Identification and Prevention activities

Assessment and action plan for Security Incident Response

An assessment is performed to prepare for the Security Incident response.

Based on the maturity model of the enterprise, strengths and weaknesses are identified as well as a complete understanding of client Technical architecture. A coordinates list for first contact persons is created.

A series of recommendations are provided to improve prevention tasks.

ISIFAST Experts assist the client in defining the requirements for a Cybersecurity Insurance. They also assist in discussing with insurance brokers the requirements and the extents of theinsurance policy in line with client management instructions.

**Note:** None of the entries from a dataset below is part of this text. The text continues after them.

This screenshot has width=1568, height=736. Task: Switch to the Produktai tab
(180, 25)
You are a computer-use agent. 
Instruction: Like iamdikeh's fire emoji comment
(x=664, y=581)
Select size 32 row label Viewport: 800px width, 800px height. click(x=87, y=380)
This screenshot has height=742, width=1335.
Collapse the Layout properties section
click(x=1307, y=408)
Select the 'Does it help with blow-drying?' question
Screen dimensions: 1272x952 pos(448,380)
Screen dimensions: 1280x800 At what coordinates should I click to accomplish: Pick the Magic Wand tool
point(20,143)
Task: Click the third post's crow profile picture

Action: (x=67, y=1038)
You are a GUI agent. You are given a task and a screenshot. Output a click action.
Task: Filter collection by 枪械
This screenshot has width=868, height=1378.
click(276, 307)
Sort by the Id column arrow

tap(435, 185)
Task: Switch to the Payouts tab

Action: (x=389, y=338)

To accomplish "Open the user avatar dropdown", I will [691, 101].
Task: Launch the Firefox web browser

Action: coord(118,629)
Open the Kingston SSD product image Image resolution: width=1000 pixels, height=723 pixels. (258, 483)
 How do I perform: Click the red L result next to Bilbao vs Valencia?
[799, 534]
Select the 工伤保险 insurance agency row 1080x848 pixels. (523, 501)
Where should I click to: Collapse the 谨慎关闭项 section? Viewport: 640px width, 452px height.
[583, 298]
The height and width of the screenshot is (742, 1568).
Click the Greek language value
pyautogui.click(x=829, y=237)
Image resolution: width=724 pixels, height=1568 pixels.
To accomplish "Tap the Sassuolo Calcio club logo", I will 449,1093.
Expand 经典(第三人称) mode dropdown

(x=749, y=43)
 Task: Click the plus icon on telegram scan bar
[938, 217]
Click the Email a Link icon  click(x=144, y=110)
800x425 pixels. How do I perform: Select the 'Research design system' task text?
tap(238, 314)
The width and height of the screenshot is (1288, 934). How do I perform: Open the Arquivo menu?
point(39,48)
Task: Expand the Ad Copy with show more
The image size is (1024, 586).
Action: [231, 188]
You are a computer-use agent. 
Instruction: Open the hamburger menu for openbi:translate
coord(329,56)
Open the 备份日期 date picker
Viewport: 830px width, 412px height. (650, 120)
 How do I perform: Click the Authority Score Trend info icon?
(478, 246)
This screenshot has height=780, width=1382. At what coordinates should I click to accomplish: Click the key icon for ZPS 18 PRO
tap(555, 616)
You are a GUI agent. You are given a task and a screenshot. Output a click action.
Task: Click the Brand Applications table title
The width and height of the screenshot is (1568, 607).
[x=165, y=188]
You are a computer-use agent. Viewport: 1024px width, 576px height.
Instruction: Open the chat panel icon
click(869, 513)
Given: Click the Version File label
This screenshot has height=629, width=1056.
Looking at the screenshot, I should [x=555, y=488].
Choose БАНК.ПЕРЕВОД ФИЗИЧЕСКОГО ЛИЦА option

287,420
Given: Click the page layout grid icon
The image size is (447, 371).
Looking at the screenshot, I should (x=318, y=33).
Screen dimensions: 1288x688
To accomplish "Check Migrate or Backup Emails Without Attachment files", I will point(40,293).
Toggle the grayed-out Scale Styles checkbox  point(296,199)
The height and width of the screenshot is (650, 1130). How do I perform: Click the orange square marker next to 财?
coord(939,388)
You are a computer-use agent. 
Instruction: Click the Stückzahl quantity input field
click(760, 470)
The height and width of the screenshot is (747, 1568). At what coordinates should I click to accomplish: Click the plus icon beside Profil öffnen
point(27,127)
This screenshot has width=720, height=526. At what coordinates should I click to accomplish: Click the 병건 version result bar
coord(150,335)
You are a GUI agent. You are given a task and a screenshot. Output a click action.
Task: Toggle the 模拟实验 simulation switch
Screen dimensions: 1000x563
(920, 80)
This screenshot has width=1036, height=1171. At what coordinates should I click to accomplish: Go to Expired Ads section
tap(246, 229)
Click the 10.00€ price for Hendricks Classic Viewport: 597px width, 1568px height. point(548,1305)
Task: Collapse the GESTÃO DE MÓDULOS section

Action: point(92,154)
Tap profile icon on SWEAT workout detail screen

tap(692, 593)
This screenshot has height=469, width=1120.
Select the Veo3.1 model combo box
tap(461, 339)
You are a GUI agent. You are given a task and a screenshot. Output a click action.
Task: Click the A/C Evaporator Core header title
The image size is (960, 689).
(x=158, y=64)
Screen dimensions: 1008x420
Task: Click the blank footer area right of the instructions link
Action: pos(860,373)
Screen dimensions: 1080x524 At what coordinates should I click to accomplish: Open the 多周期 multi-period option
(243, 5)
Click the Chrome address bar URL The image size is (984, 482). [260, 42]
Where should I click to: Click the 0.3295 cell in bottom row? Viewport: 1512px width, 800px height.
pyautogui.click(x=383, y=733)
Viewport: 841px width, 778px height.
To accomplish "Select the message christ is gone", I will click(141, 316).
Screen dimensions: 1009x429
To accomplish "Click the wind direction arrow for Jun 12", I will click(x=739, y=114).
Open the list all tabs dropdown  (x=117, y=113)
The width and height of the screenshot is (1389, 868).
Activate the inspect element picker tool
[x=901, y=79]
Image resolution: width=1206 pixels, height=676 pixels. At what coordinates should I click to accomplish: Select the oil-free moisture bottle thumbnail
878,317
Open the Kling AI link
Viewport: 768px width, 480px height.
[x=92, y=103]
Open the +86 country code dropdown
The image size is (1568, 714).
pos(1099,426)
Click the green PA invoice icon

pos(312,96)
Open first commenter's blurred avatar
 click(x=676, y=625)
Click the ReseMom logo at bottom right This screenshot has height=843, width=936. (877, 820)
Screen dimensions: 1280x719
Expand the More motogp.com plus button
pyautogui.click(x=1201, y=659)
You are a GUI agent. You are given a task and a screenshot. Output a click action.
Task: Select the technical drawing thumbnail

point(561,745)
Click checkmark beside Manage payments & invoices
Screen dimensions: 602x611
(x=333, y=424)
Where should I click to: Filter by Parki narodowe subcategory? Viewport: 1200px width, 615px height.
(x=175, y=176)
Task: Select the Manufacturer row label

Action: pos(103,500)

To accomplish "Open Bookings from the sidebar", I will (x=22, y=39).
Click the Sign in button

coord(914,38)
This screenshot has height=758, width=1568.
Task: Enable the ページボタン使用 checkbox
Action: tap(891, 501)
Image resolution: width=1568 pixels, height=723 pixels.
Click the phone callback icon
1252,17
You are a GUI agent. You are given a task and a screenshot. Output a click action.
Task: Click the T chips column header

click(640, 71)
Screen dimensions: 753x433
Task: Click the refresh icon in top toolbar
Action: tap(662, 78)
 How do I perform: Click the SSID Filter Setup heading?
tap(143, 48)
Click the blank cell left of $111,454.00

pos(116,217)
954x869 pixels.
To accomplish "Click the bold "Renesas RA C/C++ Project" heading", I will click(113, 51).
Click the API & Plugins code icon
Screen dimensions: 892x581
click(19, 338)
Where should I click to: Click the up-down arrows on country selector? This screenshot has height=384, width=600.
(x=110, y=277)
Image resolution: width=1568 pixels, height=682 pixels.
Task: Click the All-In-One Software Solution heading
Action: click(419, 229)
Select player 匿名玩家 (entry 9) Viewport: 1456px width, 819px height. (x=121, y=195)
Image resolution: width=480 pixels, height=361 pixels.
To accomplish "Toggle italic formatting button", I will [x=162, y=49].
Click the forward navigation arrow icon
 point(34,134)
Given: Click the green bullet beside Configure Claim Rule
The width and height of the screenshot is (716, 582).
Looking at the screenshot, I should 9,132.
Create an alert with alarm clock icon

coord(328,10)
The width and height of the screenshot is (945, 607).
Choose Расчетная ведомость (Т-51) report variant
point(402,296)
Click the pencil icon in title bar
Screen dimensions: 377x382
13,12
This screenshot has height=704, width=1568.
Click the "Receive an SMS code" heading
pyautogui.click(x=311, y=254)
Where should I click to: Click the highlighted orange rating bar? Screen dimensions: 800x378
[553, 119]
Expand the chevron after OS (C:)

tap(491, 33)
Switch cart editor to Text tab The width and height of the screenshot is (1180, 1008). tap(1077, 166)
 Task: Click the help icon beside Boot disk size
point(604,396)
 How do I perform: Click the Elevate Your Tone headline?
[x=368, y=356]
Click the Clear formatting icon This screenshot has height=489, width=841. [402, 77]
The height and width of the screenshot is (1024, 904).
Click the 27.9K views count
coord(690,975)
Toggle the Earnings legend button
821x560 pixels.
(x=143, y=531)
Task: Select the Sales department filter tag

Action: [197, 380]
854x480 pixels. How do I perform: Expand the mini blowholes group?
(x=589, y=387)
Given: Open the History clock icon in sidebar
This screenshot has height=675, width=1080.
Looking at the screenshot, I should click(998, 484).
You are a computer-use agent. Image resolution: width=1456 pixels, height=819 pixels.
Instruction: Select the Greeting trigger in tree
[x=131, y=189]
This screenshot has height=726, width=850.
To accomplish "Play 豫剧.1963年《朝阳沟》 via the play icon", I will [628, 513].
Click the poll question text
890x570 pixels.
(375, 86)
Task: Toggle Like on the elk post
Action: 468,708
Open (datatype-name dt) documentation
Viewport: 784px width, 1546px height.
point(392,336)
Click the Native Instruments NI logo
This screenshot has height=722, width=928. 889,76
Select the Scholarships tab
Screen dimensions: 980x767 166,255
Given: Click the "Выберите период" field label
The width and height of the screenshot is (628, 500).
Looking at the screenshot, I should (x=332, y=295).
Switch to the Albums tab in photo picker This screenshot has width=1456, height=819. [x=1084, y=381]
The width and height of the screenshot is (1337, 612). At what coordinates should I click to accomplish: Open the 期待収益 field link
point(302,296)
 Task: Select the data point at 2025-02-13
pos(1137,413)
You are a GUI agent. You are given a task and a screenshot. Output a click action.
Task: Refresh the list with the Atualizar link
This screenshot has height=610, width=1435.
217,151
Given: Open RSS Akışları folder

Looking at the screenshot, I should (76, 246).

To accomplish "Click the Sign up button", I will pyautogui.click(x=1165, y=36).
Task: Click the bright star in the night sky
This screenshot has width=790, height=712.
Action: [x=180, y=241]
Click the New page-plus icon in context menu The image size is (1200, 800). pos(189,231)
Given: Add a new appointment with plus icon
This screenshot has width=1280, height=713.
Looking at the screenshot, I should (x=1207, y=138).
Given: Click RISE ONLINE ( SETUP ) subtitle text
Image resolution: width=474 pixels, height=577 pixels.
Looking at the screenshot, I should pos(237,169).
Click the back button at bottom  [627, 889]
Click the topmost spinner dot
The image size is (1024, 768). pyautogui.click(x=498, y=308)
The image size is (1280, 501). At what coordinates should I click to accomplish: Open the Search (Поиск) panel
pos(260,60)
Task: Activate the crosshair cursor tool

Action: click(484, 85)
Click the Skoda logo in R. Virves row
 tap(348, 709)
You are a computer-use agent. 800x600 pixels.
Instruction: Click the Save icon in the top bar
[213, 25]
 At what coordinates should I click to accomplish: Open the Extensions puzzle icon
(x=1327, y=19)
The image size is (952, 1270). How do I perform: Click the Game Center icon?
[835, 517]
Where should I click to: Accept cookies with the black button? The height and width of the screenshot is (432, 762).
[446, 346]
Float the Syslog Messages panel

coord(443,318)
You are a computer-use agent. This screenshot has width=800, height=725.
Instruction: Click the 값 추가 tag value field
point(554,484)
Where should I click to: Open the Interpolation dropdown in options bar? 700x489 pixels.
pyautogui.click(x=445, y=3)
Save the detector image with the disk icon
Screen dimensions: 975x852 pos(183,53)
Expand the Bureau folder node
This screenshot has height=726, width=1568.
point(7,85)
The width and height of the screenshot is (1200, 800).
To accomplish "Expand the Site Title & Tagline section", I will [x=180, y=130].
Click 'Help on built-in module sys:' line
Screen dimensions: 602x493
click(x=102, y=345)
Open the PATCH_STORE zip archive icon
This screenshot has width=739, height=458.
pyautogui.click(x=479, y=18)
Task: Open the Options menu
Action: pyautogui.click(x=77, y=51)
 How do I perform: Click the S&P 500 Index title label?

Detection and response activities
Incident handling by the incident Service desk and the swift involvement of ISISFAST Expert.

Client is provided with a series of detection indicators necessary to launch incident response activities. Education sessions explain Indicators, threat classes and incident classes.

Detection of an incident initiates an Incident Service desk request within business hours (9:00 to 17:00).

The client single point of contact or his substitute is entitled to call the Incident Service desk. He/She then gets a direct channel communication with the Incident Handler expert.

ICTC processes require a fast reaction and the execution of a specific protocol agreed upon with the client.

Additional services involves that ISISFAST Experts use existing indicators to react on specific alerts (ex: wrong password, virus, …). Other optional services involve the installation by ISIFAST protection experts of specific devices/systems to detect and correlate security events.

The Incident Handler reacts according to ICTC procedures and in collaboration with the client contact.



Recovery services are conducted on client premises and systems by ISIFAST experts, Technical staff and/or regular suppliers.

ISISFAST Expert team is available until his involvement is not deemed necessary.

Incident registration, follow-up and reporting is performed for each reported incident.

Specific reporting is periodically sent to clients providing incident reports and recommendations aiming at improving their global security posture.

ISIFAST Experts assist the client in preparing an incident claim in relation to their Cybersecurity Insurance.